The Dutch resolution also called for the warring parties to permit access to humanitarian groups seeking to deliver aid and to the commercial import of goods like fuel that are needed to keep hospitals running.
Deliveries of aid and other goods have been slowed by the coalition’s naval blockade of Yemeni ports.
However, in the face of stiff resistance from Riyadh and its coalition partners, and to the dismay of human rights groups, Western governments have accepted a resolution based on a Saudi text that lacks any reference to an independent, international inquiry.
Instead, the new resolution supports a decree issued by the exiled government of Yemeni President Abd Rabbu Mansour Hadi appointing a national commission of inquiry.
It asks the UN human rights office only “to provide technical assistance and to work with the government of Yemen, as required, in the field of capacity-building.”
Hadi’s government is supported by Saudi Arabia and is a party to the war, commanding loyal forces in Yemen that are fighting against the Houthi rebels.

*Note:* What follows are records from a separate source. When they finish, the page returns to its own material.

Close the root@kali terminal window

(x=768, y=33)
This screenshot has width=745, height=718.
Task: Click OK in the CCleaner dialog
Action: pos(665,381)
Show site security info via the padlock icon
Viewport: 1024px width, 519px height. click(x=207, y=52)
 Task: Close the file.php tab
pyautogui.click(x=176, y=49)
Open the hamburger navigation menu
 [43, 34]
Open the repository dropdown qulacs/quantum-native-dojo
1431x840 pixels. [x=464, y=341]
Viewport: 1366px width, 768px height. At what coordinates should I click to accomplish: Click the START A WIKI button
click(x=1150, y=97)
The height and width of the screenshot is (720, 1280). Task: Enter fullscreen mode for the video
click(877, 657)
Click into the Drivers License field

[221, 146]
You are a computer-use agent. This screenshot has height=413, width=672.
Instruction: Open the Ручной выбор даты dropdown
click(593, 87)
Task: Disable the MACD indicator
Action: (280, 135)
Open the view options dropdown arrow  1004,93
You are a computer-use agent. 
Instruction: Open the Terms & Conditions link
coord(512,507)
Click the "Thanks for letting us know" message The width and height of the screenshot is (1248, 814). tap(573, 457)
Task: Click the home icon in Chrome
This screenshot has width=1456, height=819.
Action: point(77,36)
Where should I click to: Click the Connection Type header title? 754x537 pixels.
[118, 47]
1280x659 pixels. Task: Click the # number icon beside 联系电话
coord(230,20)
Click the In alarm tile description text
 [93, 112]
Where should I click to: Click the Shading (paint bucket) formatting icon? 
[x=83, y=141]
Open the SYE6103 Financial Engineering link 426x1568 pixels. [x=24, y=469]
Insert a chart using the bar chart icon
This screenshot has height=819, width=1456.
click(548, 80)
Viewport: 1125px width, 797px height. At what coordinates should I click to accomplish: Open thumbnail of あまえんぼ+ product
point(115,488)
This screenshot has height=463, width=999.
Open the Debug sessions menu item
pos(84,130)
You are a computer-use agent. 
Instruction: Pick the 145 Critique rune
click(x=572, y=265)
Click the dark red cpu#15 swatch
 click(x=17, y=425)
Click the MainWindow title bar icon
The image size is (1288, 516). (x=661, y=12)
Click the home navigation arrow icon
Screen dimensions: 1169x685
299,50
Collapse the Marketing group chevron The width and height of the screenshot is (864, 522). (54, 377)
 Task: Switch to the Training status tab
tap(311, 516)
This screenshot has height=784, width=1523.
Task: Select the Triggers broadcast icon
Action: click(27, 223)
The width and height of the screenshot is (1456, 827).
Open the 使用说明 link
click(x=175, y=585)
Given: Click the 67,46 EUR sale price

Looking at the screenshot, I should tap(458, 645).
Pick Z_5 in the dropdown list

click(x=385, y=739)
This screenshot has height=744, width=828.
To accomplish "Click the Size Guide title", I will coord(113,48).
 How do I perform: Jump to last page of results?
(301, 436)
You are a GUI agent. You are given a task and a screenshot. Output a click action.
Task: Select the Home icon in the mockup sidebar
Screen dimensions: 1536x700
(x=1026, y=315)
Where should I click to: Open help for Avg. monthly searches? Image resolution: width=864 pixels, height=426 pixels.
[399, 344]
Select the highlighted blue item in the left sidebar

“The result is a lost opportunity for the council and a huge victory for Saudi Arabia, protecting it from scrutiny over laws of war violations, which will probably continue to be committed in Yemen,” said Philippe Dam, Human Rights Watch’s deputy director in Geneva.
The US had earlier signaled its support for the Dutch resolution and its call for an international inquiry, but human rights experts monitoring negotiations on the resolutions say it appears that the US, Britain and France opted instead to back a consensus resolution that was scheduled for a vote in the council tomorrow.
Such a resolution is much more “powerful,” a diplomat close to the discussions said, speaking on condition of anonymity because of the delicacy of the matter.
Moreover, it also gives the UN human rights commissioner a mandate to monitor and report on developments in Yemen, the diplomat said.